By Jonathan Martin – – –
The Service Employees International Union, one of the largest and most politically influential unions, threw its support behind Hillary Rodham Clinton on Tuesday, the latest indication that she is consolidating support among the institutional pillars of the Democratic Party.
The national board of the S.E.I.U. voted overwhelmingly to back Mrs. Clinton, offering her the support of a union that has been at the forefront of the push for higher wages and also taken a leadership role in the broader social justice movements animating the left. The endorsement offers Mrs. Clinton additional grass-roots support and also a symbolic statement as she fends off a populist threat from Senator Bernie Sanders of Vermont.
Mary Kay Henry, S.E.I.U’s president, said the group’s members “believe she is going to fight like hell for our agenda.”
Ms. Henry, noting that Mrs. Clinton had met twice with S.E.I.U. workers this year, cited the former secretary of state’s support for higher wages, an immigration overhaul, strengthening voting rights and addressing mass incarceration. Mrs. Clinton also assured the group that, if elected, she would use her executive authority to bolster union protections, Ms.
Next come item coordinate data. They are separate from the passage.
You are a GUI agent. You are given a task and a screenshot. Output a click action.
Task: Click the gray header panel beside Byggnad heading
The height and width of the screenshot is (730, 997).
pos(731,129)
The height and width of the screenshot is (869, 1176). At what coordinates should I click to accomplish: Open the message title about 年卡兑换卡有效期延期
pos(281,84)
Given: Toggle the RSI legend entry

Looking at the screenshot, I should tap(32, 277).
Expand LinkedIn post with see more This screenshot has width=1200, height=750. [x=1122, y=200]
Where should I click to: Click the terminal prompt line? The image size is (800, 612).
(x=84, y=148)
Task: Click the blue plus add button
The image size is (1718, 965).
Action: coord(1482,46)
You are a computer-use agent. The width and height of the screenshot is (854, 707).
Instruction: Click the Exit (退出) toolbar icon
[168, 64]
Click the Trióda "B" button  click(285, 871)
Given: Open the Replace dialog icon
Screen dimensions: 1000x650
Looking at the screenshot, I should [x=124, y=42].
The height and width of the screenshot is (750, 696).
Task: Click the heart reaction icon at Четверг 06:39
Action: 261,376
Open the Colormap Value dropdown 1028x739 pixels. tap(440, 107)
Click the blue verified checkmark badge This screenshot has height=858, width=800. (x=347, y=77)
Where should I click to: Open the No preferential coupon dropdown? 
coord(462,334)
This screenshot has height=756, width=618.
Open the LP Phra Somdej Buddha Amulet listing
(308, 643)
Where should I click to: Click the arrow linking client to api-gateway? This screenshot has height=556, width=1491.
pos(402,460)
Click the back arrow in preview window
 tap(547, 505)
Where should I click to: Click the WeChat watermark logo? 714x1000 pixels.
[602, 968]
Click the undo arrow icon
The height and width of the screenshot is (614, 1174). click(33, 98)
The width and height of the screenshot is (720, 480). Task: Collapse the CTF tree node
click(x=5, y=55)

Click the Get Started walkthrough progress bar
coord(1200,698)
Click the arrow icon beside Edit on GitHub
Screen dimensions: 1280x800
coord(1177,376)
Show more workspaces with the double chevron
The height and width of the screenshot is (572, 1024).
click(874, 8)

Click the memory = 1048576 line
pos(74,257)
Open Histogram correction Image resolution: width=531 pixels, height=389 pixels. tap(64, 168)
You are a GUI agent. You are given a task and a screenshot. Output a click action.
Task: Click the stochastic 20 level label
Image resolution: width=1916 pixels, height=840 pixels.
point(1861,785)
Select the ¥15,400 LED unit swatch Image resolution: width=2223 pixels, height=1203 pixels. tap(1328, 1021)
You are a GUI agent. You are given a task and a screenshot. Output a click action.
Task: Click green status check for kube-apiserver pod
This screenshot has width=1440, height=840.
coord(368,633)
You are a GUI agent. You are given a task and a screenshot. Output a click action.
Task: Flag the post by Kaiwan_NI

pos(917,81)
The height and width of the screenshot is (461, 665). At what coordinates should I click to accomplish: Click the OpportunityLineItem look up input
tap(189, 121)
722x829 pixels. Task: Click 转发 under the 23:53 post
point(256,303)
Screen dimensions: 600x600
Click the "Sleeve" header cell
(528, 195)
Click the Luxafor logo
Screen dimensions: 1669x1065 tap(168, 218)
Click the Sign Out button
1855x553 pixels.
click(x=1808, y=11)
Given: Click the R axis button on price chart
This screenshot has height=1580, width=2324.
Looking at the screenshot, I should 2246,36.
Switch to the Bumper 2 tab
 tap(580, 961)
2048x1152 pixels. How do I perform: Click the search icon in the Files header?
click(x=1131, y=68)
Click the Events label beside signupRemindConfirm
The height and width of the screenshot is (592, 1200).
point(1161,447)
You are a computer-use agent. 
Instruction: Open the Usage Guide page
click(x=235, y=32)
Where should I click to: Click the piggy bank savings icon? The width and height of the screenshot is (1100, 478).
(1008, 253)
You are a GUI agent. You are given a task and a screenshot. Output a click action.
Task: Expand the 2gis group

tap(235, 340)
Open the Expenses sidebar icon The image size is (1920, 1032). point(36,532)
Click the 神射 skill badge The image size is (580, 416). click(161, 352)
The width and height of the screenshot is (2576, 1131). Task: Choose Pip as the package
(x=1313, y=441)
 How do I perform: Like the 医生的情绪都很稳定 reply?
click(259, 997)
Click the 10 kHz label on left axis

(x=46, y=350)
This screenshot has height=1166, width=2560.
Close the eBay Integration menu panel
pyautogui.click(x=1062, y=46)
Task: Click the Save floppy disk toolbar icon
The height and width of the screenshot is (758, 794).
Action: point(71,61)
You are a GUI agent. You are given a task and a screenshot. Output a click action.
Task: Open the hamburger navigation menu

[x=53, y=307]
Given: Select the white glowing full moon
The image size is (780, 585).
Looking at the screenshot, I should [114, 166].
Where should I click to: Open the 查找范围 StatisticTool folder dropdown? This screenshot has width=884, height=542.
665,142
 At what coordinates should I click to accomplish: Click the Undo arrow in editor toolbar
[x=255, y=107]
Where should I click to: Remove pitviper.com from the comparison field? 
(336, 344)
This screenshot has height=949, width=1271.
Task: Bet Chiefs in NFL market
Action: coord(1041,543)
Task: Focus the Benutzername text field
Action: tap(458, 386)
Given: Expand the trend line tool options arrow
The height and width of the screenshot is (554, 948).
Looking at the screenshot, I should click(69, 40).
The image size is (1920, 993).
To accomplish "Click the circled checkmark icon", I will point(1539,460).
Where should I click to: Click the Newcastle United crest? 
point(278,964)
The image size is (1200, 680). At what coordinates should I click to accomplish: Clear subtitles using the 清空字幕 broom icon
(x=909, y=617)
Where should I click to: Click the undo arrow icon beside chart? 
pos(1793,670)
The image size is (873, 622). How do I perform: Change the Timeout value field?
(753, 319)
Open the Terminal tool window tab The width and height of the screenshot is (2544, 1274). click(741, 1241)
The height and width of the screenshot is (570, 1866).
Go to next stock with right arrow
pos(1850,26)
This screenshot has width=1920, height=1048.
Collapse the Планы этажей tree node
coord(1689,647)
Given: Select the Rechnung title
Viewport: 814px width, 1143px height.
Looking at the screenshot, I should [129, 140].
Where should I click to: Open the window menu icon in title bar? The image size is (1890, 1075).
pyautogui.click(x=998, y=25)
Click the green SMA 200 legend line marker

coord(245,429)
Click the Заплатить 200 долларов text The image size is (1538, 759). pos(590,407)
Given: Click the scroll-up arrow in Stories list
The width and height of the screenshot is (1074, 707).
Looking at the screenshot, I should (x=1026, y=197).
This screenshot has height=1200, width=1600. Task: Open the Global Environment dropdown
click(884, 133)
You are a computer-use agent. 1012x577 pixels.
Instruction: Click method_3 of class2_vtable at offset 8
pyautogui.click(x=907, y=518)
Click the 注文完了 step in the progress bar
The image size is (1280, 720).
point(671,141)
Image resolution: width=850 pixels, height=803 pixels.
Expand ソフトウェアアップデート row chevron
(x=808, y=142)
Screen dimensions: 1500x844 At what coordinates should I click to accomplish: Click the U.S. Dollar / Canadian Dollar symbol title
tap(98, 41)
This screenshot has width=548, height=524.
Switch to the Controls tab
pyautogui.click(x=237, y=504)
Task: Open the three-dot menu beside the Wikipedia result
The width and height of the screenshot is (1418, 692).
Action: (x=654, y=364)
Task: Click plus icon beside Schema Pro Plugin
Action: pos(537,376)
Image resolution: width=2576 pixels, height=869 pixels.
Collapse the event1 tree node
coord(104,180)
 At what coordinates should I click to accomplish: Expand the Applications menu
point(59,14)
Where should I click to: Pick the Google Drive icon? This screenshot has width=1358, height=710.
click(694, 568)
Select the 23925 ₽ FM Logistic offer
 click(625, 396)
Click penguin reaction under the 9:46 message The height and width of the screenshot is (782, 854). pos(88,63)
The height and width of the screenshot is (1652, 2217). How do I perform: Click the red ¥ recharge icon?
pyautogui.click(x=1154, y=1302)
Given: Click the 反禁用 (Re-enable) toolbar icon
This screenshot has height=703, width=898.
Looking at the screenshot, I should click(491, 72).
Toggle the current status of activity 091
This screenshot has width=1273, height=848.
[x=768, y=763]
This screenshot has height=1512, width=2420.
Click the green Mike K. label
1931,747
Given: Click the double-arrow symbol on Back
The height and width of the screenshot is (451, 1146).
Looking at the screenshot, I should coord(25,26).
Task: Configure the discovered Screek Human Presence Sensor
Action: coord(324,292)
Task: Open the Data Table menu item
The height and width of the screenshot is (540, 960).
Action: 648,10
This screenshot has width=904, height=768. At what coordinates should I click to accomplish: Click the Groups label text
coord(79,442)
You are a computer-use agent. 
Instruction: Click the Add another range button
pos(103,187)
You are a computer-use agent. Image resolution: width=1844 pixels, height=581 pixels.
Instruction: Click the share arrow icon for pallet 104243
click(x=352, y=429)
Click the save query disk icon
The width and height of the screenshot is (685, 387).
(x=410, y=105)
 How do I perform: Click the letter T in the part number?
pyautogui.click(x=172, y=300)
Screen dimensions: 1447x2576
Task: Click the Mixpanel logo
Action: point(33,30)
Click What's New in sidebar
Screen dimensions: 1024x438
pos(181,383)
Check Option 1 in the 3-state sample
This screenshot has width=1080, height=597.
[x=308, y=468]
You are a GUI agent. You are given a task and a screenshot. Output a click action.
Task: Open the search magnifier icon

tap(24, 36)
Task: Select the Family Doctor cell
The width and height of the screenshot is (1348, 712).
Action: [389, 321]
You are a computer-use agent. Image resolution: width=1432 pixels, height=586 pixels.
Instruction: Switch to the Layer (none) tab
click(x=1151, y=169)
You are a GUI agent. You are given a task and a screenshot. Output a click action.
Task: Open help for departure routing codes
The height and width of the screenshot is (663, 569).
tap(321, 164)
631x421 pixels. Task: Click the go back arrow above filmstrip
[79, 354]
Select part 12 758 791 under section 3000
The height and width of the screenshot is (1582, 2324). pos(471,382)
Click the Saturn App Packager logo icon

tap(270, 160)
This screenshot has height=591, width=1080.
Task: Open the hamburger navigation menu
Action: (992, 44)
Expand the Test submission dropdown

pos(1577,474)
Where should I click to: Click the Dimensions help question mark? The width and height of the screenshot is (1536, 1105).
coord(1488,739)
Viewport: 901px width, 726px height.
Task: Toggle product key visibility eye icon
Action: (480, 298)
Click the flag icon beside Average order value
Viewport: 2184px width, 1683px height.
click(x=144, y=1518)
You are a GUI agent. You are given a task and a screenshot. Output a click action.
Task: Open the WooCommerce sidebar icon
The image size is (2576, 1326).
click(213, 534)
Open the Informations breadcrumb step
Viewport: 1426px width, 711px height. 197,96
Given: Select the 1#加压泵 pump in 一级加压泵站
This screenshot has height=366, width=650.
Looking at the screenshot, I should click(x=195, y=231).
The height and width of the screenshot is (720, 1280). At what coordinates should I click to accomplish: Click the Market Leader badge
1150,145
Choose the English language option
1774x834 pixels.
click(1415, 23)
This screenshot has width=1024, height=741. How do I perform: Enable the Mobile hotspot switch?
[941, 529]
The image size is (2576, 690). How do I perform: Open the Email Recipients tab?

Henry said.
“She knows that workers being able to join together and collectively bargain is essential to building an economy that works for everybody,” the service workers president said.
Mrs. Clinton has now won the support of some of the largest unions in the country, having previously been backed by the two groups representing teachers, the National Education Association and the American Federation of Teachers, as well as the American Federation of State, County and Municipal Employees, or Afscme.
The service employees union, which has about two million members, offers Mrs. Clinton support from a group that is about half female and includes many minorities, demographic groups she is counting on to capture the Democratic nomination. With a growing number of Hispanics joining its ranks, the group has increased its activism in recent years around immigration issues. It has also gotten involved in racial justice issues, lending its support to the Black Lives Matter movement.
Notably, the service employees have been leading advocates in the Fight for $15 push to raise the minimum wage to $15 an hour for fast food employees. Recently, though, workers from a broader array of industries have joined the effort to the lift the wage. In Saturday’s debate, Mrs. Clinton came under attack from former Gov. Martin O’Malley of Maryland for only supporting an increase of the overall minimum wage to $12 per hour.
“We don’t see it as a contradiction,” Ms. Henry said about the union’s support for a candidate who is not supportive of raising the overall wage to $15, adding that Mrs. Clinton had encouraged her to keep up the pressure to push the wage to that level. “She said to me, ‘Listen, S.E.I.U. and Fight for $15 should continue to push the whole nation, we all need to get to $15.’”
The union’s support is a turnabout from the 2008 presidential race. The group delivered an important endorsement to Senator Barack Obama in February of that year, in the middle of his battle versus Mrs. Clinton, which bolstered his support at a moment when the outcome of the race was still in doubt.